I’m thankful for how great my life is now. It wasn’t much fun at all until I came to Florida 8 1/2 years ago and got married.
I’m thankful that I’m having such a good marriage, when so many before me have failed.
Like the poster above, I’ve also reconnected with a couple of old friends from high school, and I’m thankful that they’re still alive and kicking, despite divorces and heart attacks and losing businesses.
I’m thankful that I have a best friend again, who has invited us to dinner with him and what’s left of his family tomorrow.
I’m thankful that I love my job, and no longer have to dread going to work or fear losing my job at somebody’s whim. This is the last year I will be working without benefits or vacation.
I’m sorry that my dentist has closed down her office before she finished rebuilding my teeth, but I’m extremely thankful that they have neglected to ask us for the grand we owe them.
I am thankful that my mom finally sold her restaurant so that she can retire.
I am thankful to be able to spend my first Thanksgiving with my boyfriend of 6 years. It’s sad that he only got to stay because he’s too sick to travel to his parent’s house, but I’m still happy to have him spend the holiday with my family!
I am thankful for my college education and the love and support that I get from my family.
On Thanksgiving Eve a year ago I was sitting in a doctor’s office with my daughter, waiting for her to be admitted to the hospital across the way. We’d just been told that she had to be admitted for tests because the doctor couldn’t do them on an outpatient basis for at least a week, and he didn’t think she’d live that long.
Turned out she had Ulcerative Colitis. Between steroids, immunosuppressives, a couple of bouts with respiratory bugs, and finally surgery, she was in hospital for a little over two months, and emerged sans large intestine. She’d missed celebrating Thanksgiving (her Thanksgiving dinner was a particularly repulsive laxative to prepare for a colonoscopy the next day), Christmas, New Years and her sixteenth birthday, and came out with a bag on her stomach and a prescription for methadone (to taper her down from two months on opiates).
But the important thing is that she left the hospital in a wheelchair and not on a cart.

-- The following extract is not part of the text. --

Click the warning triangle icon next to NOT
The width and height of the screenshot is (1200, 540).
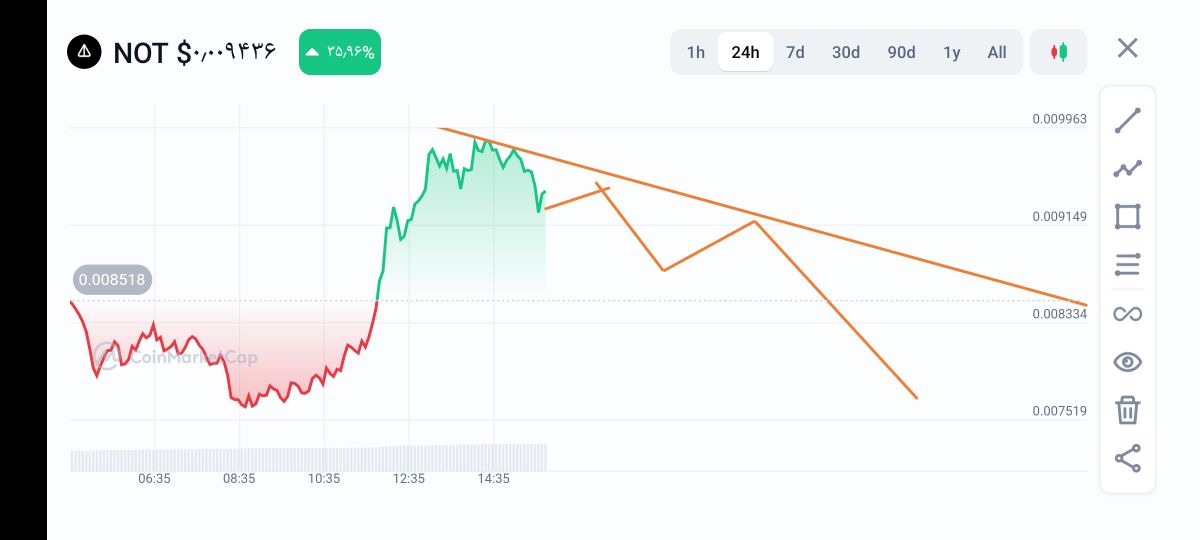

Later today I’ll be sitting down to dinner with a 16-year-old who is alive, feisty, drug-free, doing exceeding well in an online high school (she was at best an indifferent student before), and has a direction in life (to be a pediatric nurse).
I’m thankful for the love of my life who is sleeping upstairs. He’s honestly the best thing that’s ever happened to me, cliche though it may be.
I’m thankful for my parents. Even my dad. I’ve realized recently that even though my parents do some stupid things sometimes, they’re a hell of a lot better than some other parents I know. They love me and they’re nice to me, and I’m happy to have them in my life. My sisters are pretty cool too. And man, do I love those nieces and nephews of mine.
I’m thankful for my in-laws. I don’t know how I lucked out on this deal, but as far as in-laws go they’re top-notch. I’m looking forward to spending the day with them.
I’m thankful for my cats, who waited outside the bedroom door for me to get up this morning and then bounded down the stairs in front of me with such excitement you’d have thought it was the second coming of Christ.
I’m thankful for my dog who still loved me this morning even though I got mad at him for barking at me when I was mashing sweet potatoes with the electronic masher thingy at 2:30 this morning.
Same. I got laid off in June with a severence package of half a year’s salary. My new job (which I love) pays 40% more and I expect that to go up sharply in a couple of years. Even though I was able to bank some of my unemployment I was still stressed out about the situation. Not sure why because I’m single with no financial debt of any kind. Basically I was forced to take a bunch of money to leave and get a better job. Yah, I’m pretty stoked.
In a state that took a huge employment hit I was worried about the future. One of the people representing the company that bought us out actually referred to the people who stayed to the end as losers. Almost everyone in my department was able to find a better job that paid more money. The parent company bit off more than it could chew so the aquisition is a total nightmare.
So to that person who called us losers I say, AHAHAAHAHAHAAHAHAHAHAHAHAHAHAHAHAHAH.
I’d wish him a happy Thanksgiving (today) but he’s working.